I have Hive table partitioned based on date yyyy-mm-dd. I want to run a script everyday that can delete all the partitions older than 30 days but in this case I don't want to pass the date. I want it to take system date and delete the partitions older than 30 days.
Asked
Active
Viewed 5,029 times
1
-
Is your hive table managed or external table? – Ramesh Nov 19 '17 at 13:36
-
What do you use to run your hive scripts? UNIX, ADF etc? – Ramesh Nov 19 '17 at 13:37
-
It's managed orc table and I have written scripts in hql. I can use linux or unix scripts that is not a problem. Can you help me out – Priyanka Nov 19 '17 at 14:29
-
Please share what attempts you've done already – OneCricketeer Nov 19 '17 at 16:39
-
Tried one script but it deletes all the partition older than current date. I tried to give pass the value 30 but it throws error -> hive --hivevar today=$(date +"%Y-%m-%d") -e \ > 'alter table local_db.mytable drop partition (day
– Priyanka Nov 19 '17 at 16:59 -
Well, yeah. You're not passing the date of 30 days ago – OneCricketeer Nov 19 '17 at 18:03
-
You just missed the 30 days ago. Please see the answer below. – Ramesh Nov 19 '17 at 18:04
1 Answers
6
You need to use Linux/ Unix to set the variable for the DROP PARTITION date and use it in the ALTER TABLE statement.

- **What you need to do**
(1) Copy the thread on dropping old Hive partitions word for word, between "I have Hive" and "than 30 days.", inclusive.
(2) Continue the thread on dropping old Hive partitions, starting right after its last sentence.

- **Supplied material**
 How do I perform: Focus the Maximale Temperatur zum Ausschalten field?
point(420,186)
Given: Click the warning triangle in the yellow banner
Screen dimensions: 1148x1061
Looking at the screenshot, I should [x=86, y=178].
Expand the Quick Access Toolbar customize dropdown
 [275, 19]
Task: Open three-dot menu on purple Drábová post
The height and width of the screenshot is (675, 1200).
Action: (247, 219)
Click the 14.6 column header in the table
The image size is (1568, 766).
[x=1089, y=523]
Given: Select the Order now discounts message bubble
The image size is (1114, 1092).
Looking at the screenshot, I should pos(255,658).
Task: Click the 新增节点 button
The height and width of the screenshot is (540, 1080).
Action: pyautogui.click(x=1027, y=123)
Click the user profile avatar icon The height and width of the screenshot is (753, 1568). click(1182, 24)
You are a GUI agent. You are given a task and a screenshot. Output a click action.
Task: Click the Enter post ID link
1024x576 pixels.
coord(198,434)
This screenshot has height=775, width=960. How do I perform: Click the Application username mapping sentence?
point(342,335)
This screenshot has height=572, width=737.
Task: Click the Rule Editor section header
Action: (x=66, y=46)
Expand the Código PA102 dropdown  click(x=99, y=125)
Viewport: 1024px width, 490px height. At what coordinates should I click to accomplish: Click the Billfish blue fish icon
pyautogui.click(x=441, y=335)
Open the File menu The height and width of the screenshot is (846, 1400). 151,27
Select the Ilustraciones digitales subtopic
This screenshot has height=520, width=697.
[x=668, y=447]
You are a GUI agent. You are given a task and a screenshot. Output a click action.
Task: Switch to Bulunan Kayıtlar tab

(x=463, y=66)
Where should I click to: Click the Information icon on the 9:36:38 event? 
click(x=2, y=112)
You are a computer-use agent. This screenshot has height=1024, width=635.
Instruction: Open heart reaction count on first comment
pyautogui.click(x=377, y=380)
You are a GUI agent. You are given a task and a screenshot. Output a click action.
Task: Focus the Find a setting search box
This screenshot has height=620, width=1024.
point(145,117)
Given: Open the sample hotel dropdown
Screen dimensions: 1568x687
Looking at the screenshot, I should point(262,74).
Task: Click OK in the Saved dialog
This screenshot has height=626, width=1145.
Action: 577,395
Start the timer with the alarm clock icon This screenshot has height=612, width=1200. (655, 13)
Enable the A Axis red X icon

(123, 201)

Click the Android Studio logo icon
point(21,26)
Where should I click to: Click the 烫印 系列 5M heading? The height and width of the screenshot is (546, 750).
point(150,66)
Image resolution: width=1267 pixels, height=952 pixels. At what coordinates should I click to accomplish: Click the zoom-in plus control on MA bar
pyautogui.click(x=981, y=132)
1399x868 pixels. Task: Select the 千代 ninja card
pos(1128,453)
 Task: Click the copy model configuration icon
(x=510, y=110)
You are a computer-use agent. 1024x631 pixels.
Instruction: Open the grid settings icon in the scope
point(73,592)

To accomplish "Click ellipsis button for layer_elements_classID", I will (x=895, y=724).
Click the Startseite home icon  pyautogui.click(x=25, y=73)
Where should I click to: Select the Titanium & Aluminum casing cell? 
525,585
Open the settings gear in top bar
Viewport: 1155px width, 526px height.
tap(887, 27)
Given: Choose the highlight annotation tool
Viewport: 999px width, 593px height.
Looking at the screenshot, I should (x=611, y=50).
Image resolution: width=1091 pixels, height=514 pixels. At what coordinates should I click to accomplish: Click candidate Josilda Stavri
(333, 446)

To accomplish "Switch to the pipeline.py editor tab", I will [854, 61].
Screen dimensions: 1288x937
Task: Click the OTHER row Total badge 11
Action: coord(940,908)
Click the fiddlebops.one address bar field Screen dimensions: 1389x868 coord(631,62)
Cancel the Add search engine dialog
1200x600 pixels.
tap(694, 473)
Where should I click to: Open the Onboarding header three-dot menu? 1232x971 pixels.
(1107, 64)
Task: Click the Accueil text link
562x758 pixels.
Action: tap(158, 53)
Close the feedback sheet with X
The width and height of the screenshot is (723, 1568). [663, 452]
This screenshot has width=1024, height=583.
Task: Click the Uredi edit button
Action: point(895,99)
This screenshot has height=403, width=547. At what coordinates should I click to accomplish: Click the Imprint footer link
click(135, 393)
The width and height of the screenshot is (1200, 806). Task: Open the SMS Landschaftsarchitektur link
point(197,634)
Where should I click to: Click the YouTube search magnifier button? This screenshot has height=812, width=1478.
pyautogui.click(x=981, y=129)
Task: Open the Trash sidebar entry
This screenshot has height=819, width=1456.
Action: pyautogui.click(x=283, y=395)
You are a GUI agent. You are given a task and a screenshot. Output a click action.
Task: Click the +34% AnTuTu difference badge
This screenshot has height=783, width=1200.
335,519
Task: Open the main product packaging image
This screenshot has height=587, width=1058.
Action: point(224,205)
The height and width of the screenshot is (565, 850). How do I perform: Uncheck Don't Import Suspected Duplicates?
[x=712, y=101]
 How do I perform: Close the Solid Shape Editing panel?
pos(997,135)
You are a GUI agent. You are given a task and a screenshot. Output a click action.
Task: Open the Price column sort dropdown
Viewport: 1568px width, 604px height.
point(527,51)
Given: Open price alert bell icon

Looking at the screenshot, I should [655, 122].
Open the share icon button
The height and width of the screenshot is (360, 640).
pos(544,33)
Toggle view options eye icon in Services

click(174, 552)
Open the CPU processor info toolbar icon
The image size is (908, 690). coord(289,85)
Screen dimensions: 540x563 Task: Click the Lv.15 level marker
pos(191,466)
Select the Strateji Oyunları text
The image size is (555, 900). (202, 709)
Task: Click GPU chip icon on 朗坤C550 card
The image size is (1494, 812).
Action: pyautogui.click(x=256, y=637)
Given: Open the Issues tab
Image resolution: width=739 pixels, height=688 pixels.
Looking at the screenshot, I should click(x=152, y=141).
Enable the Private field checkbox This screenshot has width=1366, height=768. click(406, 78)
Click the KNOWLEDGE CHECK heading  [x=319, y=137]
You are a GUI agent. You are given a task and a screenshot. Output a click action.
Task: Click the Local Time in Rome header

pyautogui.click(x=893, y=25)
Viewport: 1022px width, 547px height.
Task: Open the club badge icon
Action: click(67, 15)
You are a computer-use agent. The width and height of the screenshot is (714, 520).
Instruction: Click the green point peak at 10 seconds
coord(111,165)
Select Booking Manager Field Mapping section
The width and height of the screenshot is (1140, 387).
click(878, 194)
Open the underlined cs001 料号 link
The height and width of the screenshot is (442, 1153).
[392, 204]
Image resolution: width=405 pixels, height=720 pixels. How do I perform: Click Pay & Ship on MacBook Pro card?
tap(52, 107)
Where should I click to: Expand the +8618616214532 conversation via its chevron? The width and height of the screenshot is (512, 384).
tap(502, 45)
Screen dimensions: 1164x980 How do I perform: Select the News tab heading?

- **Responses by task**
(1)
I have Hive table partitioned based on date yyyy-mm-dd. I want to run a script everyday that can delete all the partitions older than 30 days but in this case I don't want to pass the date. I want it to take system date and delete the partitions older than 30 days.

(2)
Here is an example
CREATE TABLE ramesh.test
(col1 STRING,
col2 STRING)
PARTITIONED BY (partition_date date);
INSERT INTO TABLE ramesh.test PARTITION (partition_date='2017-10-01') VALUES ('key1', 'val1');
INSERT INTO TABLE ramesh.test PARTITION (partition_date='2017-10-02') VALUES ('key2', 'val2');
INSERT INTO TABLE ramesh.test PARTITION (partition_date='2017-11-01') VALUES ('key3', 'val3');
hive --hivevar var_drop_date="$(date -d "30 days ago" +"%Y-%m-%d")" -e 'ALTER TABLE ramesh.test DROP IF EXISTS PARTITION (partition_date <= date "${hivevar:var_drop_date}")'
This drops the 2 partitions from 30 days ago and leaves the one within 30 days.
Let me know whether it works for you. I used CDH for testing this.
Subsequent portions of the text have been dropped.